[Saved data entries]
# # #
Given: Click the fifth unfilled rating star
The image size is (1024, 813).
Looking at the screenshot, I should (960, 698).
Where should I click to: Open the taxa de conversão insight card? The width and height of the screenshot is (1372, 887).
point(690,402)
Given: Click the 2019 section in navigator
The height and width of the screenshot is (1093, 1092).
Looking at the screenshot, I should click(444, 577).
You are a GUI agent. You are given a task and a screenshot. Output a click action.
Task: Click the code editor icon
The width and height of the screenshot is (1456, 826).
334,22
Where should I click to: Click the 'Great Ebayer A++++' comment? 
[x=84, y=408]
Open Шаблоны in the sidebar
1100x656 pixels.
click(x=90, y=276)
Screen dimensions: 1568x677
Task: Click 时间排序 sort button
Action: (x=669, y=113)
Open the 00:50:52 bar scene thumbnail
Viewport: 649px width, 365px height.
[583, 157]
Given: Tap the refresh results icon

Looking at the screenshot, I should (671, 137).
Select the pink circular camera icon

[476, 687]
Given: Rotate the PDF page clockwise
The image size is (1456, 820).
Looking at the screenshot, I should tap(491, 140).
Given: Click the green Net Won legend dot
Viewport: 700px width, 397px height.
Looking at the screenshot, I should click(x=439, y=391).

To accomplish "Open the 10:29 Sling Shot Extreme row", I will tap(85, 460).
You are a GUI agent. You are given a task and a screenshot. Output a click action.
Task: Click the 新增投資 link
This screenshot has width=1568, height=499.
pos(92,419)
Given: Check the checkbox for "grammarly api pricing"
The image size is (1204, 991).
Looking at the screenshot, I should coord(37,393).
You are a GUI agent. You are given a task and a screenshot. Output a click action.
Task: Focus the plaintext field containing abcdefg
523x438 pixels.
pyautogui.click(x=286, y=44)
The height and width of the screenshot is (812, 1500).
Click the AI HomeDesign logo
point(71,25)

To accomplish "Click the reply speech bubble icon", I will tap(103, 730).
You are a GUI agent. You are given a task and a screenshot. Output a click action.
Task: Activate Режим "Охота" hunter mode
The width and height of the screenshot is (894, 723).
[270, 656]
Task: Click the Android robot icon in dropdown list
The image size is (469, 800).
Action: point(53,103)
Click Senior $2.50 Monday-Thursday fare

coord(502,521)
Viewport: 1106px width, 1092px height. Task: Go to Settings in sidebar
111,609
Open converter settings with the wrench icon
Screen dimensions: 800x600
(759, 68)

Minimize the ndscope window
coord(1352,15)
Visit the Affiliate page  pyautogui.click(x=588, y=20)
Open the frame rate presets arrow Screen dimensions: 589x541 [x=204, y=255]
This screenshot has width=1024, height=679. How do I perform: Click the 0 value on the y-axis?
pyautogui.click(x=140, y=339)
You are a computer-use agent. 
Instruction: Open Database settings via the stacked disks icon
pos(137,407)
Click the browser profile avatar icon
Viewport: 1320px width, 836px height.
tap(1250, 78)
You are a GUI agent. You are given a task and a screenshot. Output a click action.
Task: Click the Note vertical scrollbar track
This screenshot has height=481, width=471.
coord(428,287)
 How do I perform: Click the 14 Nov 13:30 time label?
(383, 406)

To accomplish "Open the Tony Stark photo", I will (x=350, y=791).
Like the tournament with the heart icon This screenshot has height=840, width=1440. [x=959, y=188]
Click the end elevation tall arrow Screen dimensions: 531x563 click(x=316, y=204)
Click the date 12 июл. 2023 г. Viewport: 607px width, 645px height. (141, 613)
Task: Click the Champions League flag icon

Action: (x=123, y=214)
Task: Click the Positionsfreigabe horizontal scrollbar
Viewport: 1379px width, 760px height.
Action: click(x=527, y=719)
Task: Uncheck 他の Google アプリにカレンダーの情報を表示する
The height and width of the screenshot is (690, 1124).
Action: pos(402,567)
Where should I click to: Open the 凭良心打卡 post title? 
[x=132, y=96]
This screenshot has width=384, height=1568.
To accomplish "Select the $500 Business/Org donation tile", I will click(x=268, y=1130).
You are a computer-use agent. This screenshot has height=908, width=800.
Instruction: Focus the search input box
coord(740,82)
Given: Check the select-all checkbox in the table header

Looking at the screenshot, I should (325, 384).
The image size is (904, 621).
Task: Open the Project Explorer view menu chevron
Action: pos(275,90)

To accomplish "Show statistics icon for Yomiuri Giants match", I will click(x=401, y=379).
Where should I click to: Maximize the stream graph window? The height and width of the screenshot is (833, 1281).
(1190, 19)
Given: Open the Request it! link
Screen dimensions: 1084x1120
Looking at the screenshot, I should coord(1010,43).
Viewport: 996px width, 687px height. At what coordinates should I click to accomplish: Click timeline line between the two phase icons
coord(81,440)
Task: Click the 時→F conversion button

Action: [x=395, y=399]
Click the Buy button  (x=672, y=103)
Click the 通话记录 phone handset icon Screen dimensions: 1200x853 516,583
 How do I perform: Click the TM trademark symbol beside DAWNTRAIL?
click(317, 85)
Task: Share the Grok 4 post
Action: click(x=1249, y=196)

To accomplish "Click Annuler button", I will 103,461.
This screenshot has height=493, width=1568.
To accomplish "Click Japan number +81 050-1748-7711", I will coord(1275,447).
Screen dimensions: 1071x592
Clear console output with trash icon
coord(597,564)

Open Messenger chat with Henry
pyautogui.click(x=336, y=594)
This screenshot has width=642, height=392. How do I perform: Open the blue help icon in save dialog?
# # #
AIM OF THE EXERCISE => Begin at the top of the records above and quote each line exactly, ending with the line that contains "Open Шаблоны in the sidebar".

THE COMPLETED TASK =>
Given: Click the fifth unfilled rating star
The image size is (1024, 813).
Looking at the screenshot, I should (960, 698).
Where should I click to: Open the taxa de conversão insight card? The width and height of the screenshot is (1372, 887).
point(690,402)
Given: Click the 2019 section in navigator
The height and width of the screenshot is (1093, 1092).
Looking at the screenshot, I should click(444, 577).
You are a GUI agent. You are given a task and a screenshot. Output a click action.
Task: Click the code editor icon
The width and height of the screenshot is (1456, 826).
334,22
Where should I click to: Click the 'Great Ebayer A++++' comment? 
[x=84, y=408]
Open Шаблоны in the sidebar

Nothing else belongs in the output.